Petrosia ficiformis (Poiret, 1789) è una spugna della famiglia Petrosiidae (Demospongiae, Haplosclerida).
| Classificazione scientifica | |
|---|---|
| Dominio | Eukaryota |
| Regno | Animalia |
| Sottoregno | Parazoa |
| Phylum | Porifera |
| Classe | Demospongiae |
| Sottoclasse | Ceractinomorpha |
| Ordine | Haplosclerida |
| Sottordine | Petrosina |
| Famiglia | Petrosiidae |
| Genere | Petrosia |
| Specie | P. ficiformis |
| Nomenclatura binomiale | |
| Petrosia ficiformis (Poiret, 1789) | |
Dà vita a colonie di varia forma, talora a piastre, talora con ramificazioni irregolari confluenti.
La superficie è ruvida al tatto. Gli osculi misurano 3–5 mm di diametro e presentano un collaretto rilevato.

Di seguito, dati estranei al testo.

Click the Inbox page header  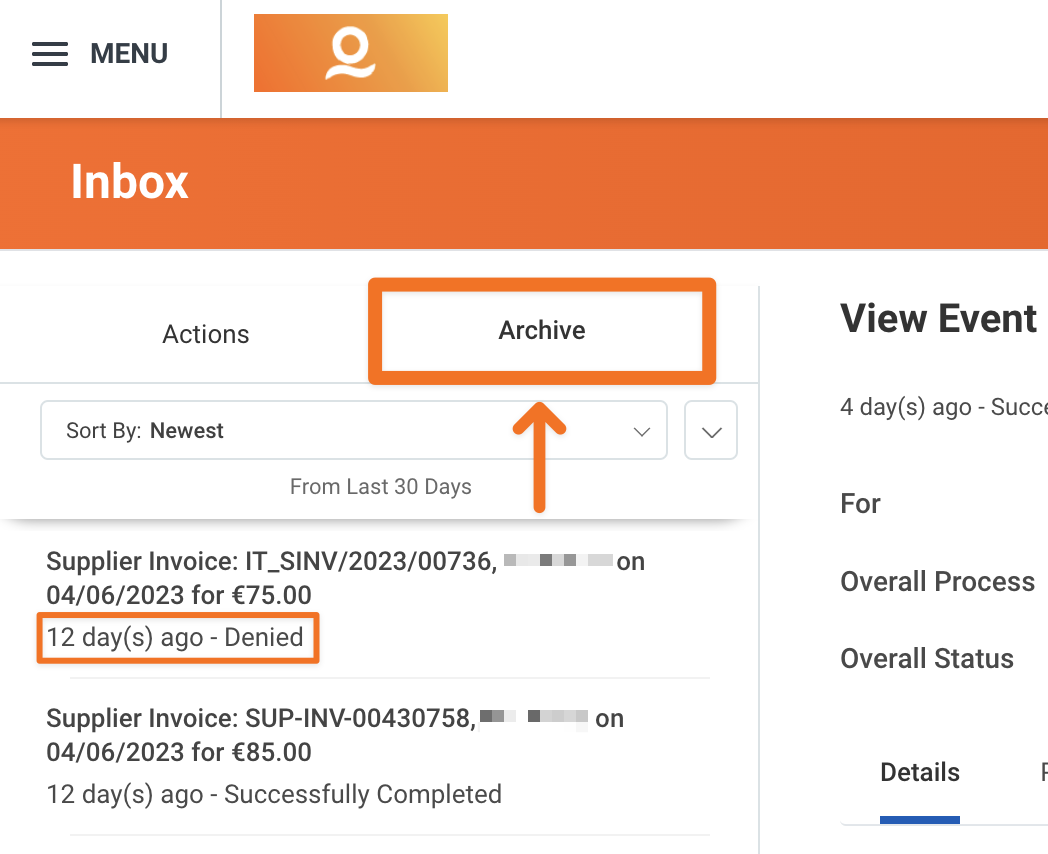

La consistenza è particolarmente compatta.
Il colore va dal viola al marrone nelle aree illuminate, dal rosa al bianco sporco in quelle ombreggiate.
Comune nel Mar Mediterraneo, è segnalata anche nell'Atlantico orientale.
Predilige i substrati rocciosi, da pochi metri sino a 100 m di profondità.
Al pari di altre spugne, ha rapporti simbiotici con cianobatteri fotosintetici, alla cui presenza si devono le variazioni di colore nei tessuti superficiali nelle diverse condizioni di illuminazione.
P. ficiformis è l'habitat preferenziale del mollusco nudibranco Peltodoris atromaculata, che di essa si nutre.